Reproduce the rows beginning with the line containing "You are a computer-use" and continuing through the line containing "tap(253, 38)", requests included, and add 62 to each coordinate in the answers. Omit the pictures from your output.

* Input rows *
BEGIN

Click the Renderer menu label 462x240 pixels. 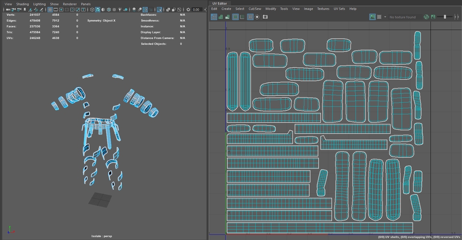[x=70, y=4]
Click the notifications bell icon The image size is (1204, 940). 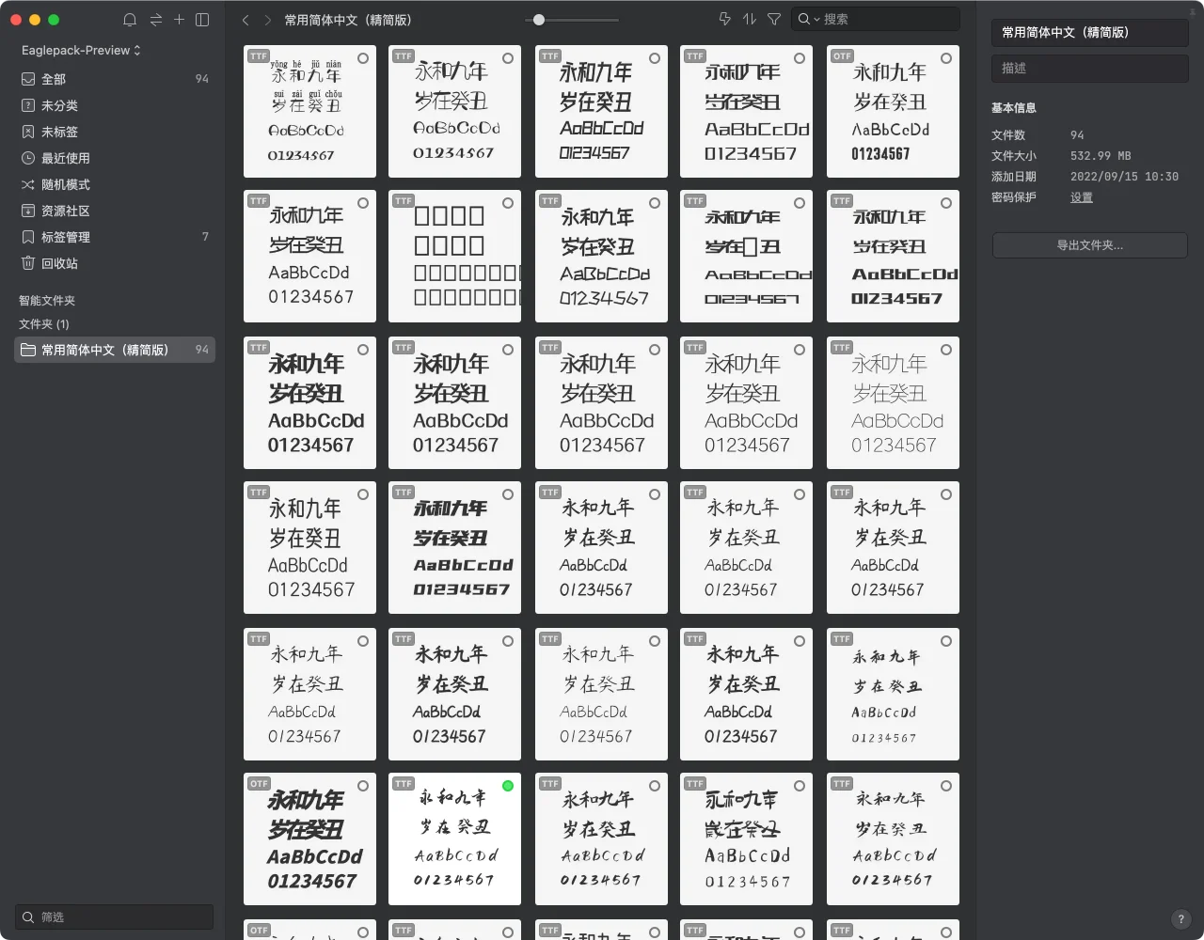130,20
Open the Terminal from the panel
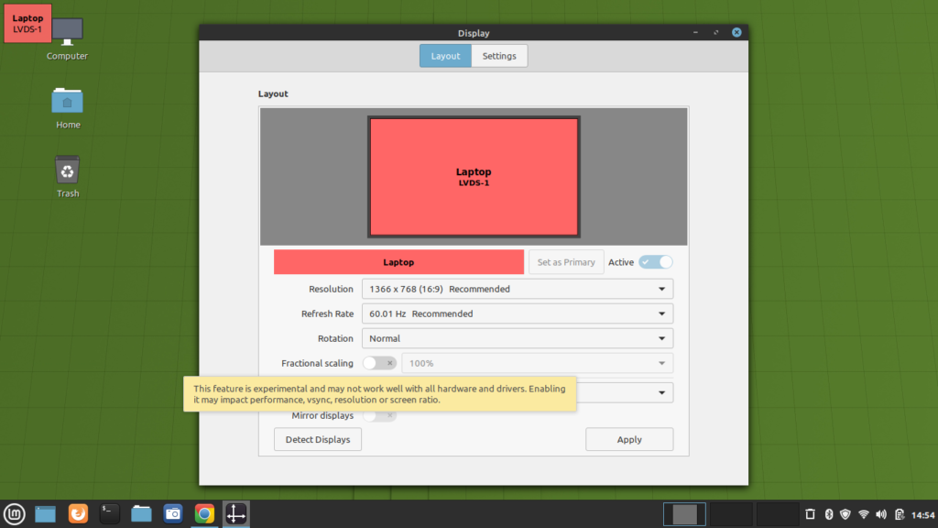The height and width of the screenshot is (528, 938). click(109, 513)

END
BEGIN

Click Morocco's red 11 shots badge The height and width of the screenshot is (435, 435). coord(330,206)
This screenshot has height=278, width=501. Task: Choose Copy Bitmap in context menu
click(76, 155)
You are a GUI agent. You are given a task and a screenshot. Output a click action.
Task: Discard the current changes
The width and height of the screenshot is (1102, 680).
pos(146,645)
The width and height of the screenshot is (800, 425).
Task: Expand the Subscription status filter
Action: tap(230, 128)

END
BEGIN

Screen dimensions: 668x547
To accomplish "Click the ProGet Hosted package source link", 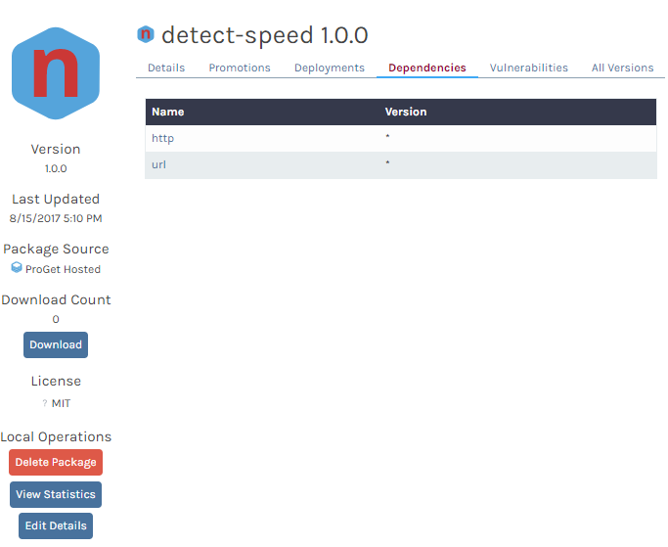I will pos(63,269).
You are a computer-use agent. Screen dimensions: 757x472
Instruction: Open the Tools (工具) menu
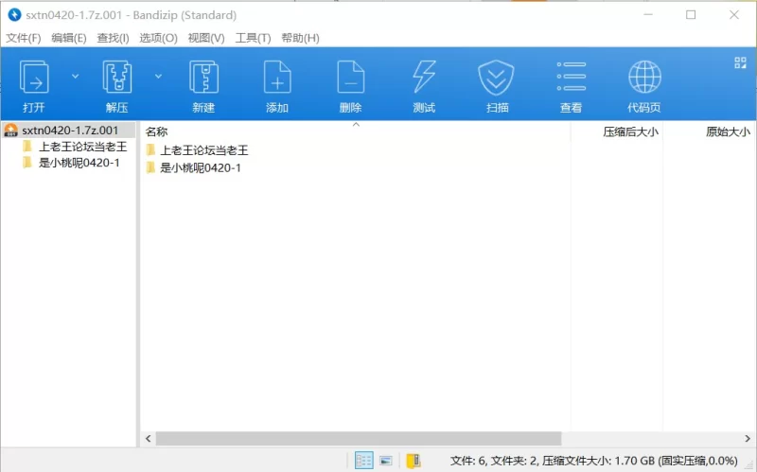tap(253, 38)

END

* Exercise output *
You are a computer-use agent. Screen dimensions: 757x472
Instruction: Open the Tools (工具) menu
tap(315, 100)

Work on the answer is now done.